Is it possible to call an overridden method from a native type?

No. Cannot invoke overridden method from type self.

First, the attribute Bar not a successor of the Foo class, so it is impossible to use super.foo .

And secondly, it is also impossible to use self.foo , since self is of type Bar with Foo . This can be shown by printing the program after typer :

 $ scalac -Xprint:typer test.scala [[syntax trees at end of typer]] // test.scala package <empty> { class Foo extends scala.AnyRef { def <init>(): Foo = { Foo.super.<init>(); () }; def foo: String = "foo" }; abstract trait Bar extends scala.AnyRef { self: Bar with Foo => def /*Bar*/$init$(): Unit = { () }; override def foo: String = "bar" }; class FooBar extends Foo with Bar { def <init>(): FooBar = { FooBar.super.<init>(); () } }; object TestApp extends scala.AnyRef { def <init>(): TestApp.type = { TestApp.super.<init>(); () }; def main(args: Array[String]): Unit = { val a: FooBar = new FooBar(); scala.this.Predef.println(a.foo) } } } 

So, using self.foo you are trying to access the Foo method of the Bar attribute. This behavior complies with the Scala Specification (PDF):

The sequence of template operators may have a prefix with a formal parameter definition and arrow, for example. x =>, or x: T =>. If a formal parameter is specified, it can be used as an alias to refer to this throughout the body of the template.

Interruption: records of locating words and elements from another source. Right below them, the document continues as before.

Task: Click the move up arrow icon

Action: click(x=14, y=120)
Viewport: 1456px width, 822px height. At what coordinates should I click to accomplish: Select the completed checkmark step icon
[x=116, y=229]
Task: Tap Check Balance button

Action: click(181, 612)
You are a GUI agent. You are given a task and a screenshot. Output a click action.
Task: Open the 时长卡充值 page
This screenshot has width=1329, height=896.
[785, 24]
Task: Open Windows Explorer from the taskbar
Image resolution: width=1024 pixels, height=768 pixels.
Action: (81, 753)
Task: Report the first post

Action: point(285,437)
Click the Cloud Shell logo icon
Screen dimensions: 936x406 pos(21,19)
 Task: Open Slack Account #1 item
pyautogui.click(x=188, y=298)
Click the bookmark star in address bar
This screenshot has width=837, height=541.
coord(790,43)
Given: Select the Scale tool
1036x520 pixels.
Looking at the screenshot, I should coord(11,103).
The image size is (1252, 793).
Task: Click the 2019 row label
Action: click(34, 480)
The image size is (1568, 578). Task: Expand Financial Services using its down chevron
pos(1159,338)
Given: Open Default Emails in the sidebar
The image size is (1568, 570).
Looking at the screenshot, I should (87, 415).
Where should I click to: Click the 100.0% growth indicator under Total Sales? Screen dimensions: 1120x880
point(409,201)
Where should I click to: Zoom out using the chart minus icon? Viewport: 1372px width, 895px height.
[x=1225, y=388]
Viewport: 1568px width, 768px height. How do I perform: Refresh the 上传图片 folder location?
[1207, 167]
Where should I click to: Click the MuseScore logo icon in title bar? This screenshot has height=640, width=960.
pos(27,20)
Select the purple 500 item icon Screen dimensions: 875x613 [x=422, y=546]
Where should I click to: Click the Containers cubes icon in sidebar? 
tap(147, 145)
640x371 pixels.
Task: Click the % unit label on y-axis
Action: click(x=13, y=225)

If a formal parameter with type T appears, this definition affects type S of the base class or object as follows: let C be the class type or attribute or object that defines the template. If type T is given for a formal eigenparameter, S is the largest lower boundary of T and C. If no type T is specified, S is only C. Inside the template, this type is assumed to be S.

You can access the method using reflection, but I think this is not what you are looking for.